"
"To seek the master and find the servant!" she said bitterly, "oh! I
can never recover from it!"
"Nonsense! Monsieur Ernest de La Briere is, to my thinking, fully the
equal of the Baron de Canalis. He was private secretary of a cabinet
minister, and he is now counsel for the Court of Claims; he has a
heart, and he adores you, but--he _does not write verses_. No, I admit,
he is not a poet; but for all that he may have a heart full of poetry.
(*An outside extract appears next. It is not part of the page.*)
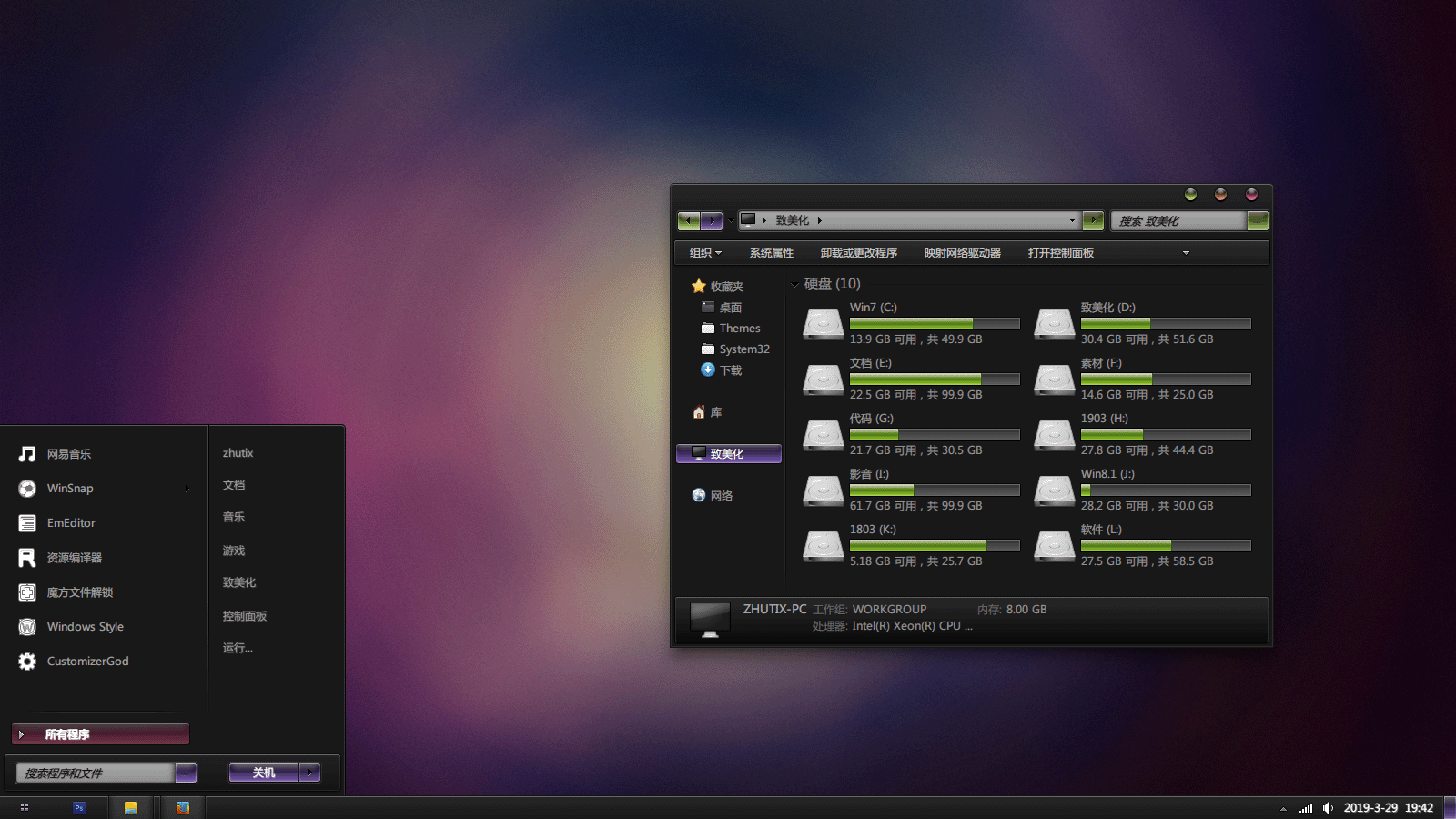Click System Properties in toolbar
Screen dimensions: 1456x819
pyautogui.click(x=771, y=253)
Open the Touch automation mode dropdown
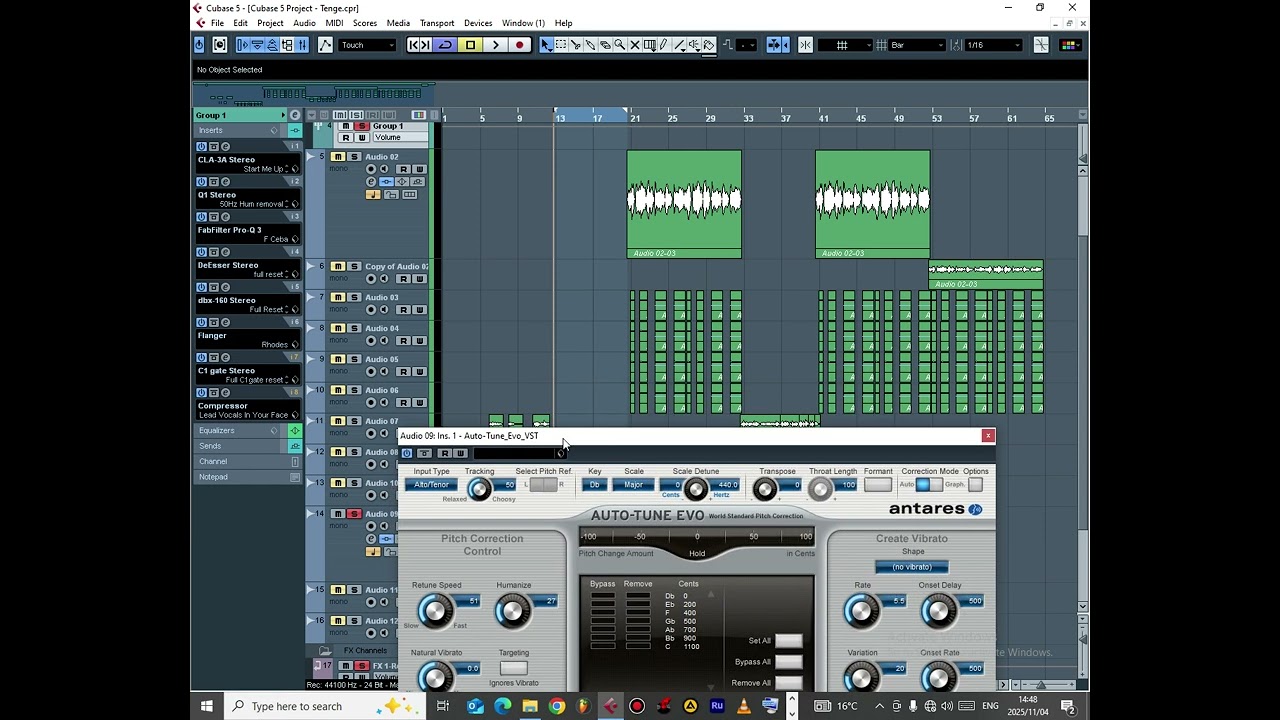1280x720 pixels. (367, 45)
At any rate, my dear girl," added her father, as Modeste made a
gesture of disgust, "you are to see both of them, the sham and the
true Canalis--"
"Oh, papa!--"
"Did you not swear just now to obey me in everything, even in the
_affair_ of your marriage? Well, I allow you to choose which of the two
you like best for a husband. You have begun by a poem, you shall
finish with a bucolic, and try if you can discover the real character
of these gentlemen here, in the country, on a few hunting or fishing
excursions."
Modeste bowed her head and walked home with her father, listening to
what he said but replying only in monosyllables.
CHAPTER XVI
DISENCHANTED
The poor girl had fallen humiliated from the alp she had scaled in
search of her eagle's nest, into the mud of the swamp below, where (to
use the poetic language of an author of our day) "after feeling the
soles of her feet too tender to tread the broken glass of reality,
Imagination--which in that delicate bosom united the whole of
womanhood, from the violet-hidden reveries of a chaste young girl to
the passionate desires of the sex--had led her into enchanted gardens
where, oh, bitter sight! she now saw, springing from the ground, not
the sublime flower of her fancy, but the hairy, twisted limbs of the
black mandragora.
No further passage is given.